After locating the line that contains "Where should I click to: Click the far" in the records below, write out exactly that line and each line after it through the one that contains "Given: Select 各種申請 in the navigation bar", and nothing else.
┌──
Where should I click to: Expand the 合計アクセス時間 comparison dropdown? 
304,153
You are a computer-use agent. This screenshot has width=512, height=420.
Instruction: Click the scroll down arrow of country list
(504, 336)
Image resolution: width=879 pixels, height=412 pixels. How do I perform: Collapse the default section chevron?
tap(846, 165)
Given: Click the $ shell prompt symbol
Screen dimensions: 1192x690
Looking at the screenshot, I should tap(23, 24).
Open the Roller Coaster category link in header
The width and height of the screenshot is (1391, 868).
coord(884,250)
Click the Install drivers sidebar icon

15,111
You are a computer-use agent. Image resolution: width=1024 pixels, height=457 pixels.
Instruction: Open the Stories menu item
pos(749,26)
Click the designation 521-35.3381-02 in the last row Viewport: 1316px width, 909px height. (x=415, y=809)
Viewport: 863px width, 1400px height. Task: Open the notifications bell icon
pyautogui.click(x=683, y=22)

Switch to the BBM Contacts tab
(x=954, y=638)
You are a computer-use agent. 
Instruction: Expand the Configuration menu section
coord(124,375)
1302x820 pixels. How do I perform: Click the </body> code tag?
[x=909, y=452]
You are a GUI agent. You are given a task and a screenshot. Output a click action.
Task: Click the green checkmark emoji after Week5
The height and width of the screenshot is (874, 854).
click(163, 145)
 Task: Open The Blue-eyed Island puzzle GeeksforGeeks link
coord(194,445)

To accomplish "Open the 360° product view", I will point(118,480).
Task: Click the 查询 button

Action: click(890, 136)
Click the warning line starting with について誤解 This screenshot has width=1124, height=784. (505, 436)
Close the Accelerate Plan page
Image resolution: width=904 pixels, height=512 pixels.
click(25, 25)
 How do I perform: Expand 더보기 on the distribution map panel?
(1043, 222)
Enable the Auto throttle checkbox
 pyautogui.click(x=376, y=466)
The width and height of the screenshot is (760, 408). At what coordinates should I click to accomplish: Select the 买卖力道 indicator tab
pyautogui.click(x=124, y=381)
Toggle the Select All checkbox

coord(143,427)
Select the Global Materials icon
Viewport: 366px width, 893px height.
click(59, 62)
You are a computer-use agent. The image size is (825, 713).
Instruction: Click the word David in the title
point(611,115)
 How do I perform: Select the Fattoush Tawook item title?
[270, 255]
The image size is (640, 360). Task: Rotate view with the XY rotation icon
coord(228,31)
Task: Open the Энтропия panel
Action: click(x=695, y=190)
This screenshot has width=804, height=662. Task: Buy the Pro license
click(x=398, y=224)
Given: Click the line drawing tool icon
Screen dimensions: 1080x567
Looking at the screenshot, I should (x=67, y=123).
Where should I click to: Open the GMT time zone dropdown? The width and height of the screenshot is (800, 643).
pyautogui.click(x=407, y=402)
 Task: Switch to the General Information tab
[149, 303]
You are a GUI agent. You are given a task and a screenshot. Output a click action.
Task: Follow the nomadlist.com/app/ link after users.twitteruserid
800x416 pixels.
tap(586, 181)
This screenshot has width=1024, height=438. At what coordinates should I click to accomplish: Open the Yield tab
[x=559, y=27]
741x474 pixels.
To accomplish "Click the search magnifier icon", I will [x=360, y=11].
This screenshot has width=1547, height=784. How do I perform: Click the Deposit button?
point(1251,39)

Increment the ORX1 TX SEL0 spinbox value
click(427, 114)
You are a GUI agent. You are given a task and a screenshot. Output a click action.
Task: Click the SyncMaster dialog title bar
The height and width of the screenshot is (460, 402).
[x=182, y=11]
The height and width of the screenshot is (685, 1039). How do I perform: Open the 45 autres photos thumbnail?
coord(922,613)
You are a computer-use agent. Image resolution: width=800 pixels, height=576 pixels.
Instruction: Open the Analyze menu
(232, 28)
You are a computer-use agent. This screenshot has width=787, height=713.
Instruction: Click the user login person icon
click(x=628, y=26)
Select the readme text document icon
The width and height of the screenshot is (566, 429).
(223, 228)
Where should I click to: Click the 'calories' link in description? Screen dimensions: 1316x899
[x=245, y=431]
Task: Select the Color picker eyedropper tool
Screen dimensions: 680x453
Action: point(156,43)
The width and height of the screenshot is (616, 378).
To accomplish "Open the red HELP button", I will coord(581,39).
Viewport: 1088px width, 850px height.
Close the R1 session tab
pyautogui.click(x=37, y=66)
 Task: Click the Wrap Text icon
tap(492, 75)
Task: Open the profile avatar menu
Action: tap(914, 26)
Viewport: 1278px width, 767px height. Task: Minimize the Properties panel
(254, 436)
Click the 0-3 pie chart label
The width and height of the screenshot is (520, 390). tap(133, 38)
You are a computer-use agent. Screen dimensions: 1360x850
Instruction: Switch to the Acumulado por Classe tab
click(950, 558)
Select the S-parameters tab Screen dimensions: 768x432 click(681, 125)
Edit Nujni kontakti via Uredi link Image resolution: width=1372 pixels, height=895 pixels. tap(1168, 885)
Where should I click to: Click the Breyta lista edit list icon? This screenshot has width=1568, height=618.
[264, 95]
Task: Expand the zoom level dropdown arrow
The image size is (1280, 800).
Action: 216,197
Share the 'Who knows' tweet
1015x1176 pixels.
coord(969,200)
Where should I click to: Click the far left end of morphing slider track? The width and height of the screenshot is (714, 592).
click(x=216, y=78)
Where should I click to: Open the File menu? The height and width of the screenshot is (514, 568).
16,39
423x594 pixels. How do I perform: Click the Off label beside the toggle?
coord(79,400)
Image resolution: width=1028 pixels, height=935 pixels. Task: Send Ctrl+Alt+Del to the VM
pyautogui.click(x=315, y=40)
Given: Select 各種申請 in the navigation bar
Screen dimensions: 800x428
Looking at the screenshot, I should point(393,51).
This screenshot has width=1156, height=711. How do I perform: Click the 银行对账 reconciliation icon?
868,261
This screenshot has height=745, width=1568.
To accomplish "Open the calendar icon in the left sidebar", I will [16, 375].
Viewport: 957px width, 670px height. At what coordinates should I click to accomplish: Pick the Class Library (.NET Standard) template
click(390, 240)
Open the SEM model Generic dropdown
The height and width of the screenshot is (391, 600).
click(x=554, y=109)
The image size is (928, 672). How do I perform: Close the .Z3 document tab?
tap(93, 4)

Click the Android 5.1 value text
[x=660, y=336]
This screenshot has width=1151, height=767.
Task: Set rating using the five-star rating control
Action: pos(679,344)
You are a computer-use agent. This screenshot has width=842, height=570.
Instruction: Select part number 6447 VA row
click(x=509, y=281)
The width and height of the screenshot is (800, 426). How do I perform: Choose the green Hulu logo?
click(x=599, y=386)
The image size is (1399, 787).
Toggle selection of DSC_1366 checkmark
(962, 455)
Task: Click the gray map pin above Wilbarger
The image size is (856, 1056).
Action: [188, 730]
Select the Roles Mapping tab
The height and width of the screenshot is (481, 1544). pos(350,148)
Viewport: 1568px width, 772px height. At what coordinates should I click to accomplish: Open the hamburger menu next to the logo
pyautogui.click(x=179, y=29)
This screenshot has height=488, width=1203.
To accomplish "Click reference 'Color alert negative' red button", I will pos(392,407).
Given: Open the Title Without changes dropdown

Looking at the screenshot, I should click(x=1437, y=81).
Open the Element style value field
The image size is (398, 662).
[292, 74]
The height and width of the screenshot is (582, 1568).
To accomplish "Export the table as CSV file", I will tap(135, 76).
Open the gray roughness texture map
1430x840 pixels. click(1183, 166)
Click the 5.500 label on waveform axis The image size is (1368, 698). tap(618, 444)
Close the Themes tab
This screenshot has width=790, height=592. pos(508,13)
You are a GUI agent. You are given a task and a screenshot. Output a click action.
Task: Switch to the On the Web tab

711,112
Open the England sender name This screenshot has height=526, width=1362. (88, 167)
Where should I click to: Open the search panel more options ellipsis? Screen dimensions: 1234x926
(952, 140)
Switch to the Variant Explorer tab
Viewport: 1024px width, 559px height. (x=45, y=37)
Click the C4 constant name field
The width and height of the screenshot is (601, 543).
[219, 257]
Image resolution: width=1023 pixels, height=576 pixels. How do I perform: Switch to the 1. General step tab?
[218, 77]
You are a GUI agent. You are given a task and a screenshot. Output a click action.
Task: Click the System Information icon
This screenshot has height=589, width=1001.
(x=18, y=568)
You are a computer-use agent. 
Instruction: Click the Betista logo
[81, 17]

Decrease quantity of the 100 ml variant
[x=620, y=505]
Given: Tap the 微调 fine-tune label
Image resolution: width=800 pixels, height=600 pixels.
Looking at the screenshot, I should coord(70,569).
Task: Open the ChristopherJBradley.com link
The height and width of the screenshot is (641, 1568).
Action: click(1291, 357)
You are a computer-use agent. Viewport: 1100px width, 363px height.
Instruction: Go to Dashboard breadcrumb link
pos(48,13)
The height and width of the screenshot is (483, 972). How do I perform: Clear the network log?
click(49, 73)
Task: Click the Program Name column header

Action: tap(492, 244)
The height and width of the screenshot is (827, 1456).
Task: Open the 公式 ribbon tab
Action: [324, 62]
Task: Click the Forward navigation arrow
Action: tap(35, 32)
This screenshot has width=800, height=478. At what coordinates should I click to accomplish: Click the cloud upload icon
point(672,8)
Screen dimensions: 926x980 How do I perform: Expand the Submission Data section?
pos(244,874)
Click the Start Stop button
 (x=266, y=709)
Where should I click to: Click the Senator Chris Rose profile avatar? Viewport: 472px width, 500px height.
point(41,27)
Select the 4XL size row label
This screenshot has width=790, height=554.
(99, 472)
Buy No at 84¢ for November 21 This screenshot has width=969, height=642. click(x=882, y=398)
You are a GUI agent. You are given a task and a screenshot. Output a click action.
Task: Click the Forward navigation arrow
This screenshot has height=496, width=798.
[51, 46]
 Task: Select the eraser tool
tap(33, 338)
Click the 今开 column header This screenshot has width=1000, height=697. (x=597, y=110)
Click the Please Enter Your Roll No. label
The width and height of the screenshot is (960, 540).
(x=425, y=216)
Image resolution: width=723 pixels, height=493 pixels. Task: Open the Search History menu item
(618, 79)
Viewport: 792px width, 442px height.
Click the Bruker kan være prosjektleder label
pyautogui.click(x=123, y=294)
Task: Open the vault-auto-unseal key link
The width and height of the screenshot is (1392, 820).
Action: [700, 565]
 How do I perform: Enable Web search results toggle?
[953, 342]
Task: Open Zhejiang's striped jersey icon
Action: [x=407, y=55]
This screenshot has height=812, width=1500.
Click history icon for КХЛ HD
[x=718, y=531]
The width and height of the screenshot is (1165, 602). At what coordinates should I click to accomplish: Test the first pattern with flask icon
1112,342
└──
• [SOLUTION FOR THIS TASK]:
Where should I click to: Click the far left end of morphing slider track? The width and height of the screenshot is (714, 592).
click(x=216, y=78)
Where should I click to: Open the File menu? The height and width of the screenshot is (514, 568).
16,39
423x594 pixels. How do I perform: Click the Off label beside the toggle?
coord(79,400)
Image resolution: width=1028 pixels, height=935 pixels. Task: Send Ctrl+Alt+Del to the VM
pyautogui.click(x=315, y=40)
Given: Select 各種申請 in the navigation bar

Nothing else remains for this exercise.